Only time will tell...

tiffany's funeral

I think one of the greatest earthly gifts we are given as Christians is the hope we have in eternal life as we celebrate at another Jesus-follower's funeral. I can think of many funerals that served not just as a time to grieve a great loss, but also as a motivating encouragement, a time to remember my own calling, my own mortality, and the whole point of why we are running this short race.

Tiffany's funeral was exceptional. There were 1700 people there and the service lasted 2 full hours. Her parents both spoke, as well as her two sisters, her brother-in-laws, her children and her husband. And every single one of them deserved the microphone. They each added something powerful to the life story of Tiffany and though there were so many tears, there was way more hope in the resurrection. I left feeling filled up and grateful.

I know you would likely never watch a stranger's funeral, but if there ever was one to put on and play in the background, I think you'd be drawn in. Every person has something worth listening to. Her husband speaks at about minute 55, and the words he speaks to his kids are so powerful. And the pastor who closed the service was really powerful too. And the music is great. If you're interested at all, you can watch the service here.

And they showed this video in the service too. How incredible.
2018 Thrive Conference - Story Video: Tiffany from MDC.AG on Vimeo.

this is a hard teaching. who can accept it?

On Sunday night our family read part of John chapter 6. Jesus is telling his followers that he is the living bread that came down from heaven. "If anyone eats of this bread, he will live forever. This bread is my flesh, which I will give for the life of the world." He continues to tell of eating his body and drinking his blood, explaining communion for the first time. When he is done many of his disciples say, "This is a hard teaching. Who can accept it?"

Jesus hears the grumbling and calls them out, "does this offend you?" And in that moment, many of his followers turned away. He turned to the twelve and asked if any of them wanted to leave too.

And Simon Peter answers, "Lord, to whom shall we go? You have the words of eternal life. We believe and know that you are the Holy One of God."

***

About the time that we were reading this passage, our friend Tiffany was taking her last earthly breath.

Her death feels like such a mighty blow. She is my age, mother of five, partner in everything with her husband and spent her last eight years planting a church, building community and leading many wandering hearts to the Lord.

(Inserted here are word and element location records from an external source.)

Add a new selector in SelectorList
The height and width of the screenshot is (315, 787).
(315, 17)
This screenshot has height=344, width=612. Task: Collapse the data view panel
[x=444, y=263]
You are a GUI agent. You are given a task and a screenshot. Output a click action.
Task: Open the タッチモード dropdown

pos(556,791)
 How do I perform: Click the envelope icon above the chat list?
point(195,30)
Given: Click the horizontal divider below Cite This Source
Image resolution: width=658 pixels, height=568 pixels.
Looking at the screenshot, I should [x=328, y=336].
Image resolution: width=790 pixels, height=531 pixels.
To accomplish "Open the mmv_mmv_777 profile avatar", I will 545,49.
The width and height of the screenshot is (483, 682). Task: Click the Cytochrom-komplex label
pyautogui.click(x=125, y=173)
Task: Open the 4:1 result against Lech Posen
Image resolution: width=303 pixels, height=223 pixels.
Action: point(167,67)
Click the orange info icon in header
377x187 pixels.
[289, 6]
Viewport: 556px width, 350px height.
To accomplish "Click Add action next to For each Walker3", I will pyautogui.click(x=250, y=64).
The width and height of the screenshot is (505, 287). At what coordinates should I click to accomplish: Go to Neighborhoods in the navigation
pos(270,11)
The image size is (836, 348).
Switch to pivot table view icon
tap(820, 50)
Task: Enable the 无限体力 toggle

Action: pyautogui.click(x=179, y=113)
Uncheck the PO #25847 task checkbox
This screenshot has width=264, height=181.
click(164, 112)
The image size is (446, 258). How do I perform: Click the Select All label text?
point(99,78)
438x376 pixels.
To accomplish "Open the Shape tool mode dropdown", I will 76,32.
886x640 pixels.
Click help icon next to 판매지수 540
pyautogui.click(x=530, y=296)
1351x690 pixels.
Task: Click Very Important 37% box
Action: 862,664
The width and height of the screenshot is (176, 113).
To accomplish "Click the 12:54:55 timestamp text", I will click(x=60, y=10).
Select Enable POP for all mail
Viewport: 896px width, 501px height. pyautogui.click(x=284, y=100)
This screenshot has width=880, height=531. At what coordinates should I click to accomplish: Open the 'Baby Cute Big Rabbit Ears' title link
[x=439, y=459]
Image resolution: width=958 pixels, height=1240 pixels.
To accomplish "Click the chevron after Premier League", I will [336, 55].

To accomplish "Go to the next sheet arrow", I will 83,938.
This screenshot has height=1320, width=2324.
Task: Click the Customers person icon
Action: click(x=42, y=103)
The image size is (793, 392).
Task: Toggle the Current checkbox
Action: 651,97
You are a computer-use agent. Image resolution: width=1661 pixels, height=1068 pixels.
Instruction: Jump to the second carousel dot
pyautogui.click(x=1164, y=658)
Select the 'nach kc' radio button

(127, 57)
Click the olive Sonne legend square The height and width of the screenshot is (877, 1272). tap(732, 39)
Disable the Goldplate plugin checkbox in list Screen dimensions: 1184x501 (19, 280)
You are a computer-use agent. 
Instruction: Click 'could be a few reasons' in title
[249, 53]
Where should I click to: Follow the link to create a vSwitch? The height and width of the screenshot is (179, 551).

But her life was not spared.

This is a hard, hard teaching. Who can accept it?

The reading from John 6 has been such a comfort to me these past few days. Because I appreciate Simon Peter's response so much. In the midst of confusion and not understanding, trying to make sense of something that utterly did not make any sense he says the most honest words, "Lord, to whom shall we go? You have the words of eternal life."

I've seen too much. I know too much. I've heard too much. I've experienced too much. I believe in Jesus with my whole heart and have seen his power transform hearts and lives. To whom shall I go? I know the one who is the way to eternal life.

My heart is so heavy and grieved. Those kids. Her husband. She wanted to be raising her kids today. She wanted to be cleaning up breakfast right now. I have been convicted many time this past week not to take a moment for granted. Tiffany herself used to say frequently from up front, "If you have breath in your lungs and a pulse on your wrist, you have been given a gift today." And then she'd go on to tell of The One who gave that good gift.

The other thought I continue to have is that Tiffany, herself, would at this moment testify that Jesus is more real to her right now than ever before. She would nod and say, "Amen" to those words, "Lord to whom shall we go? You have the words of eternal life. We believe and know that you are the Holy One of God."

And now with full trust in God to be the comforter, we pray for Jeff, her husband, Bo, Finn, Sally, Noah and Jack. Ages 4-14. What a grievous loss.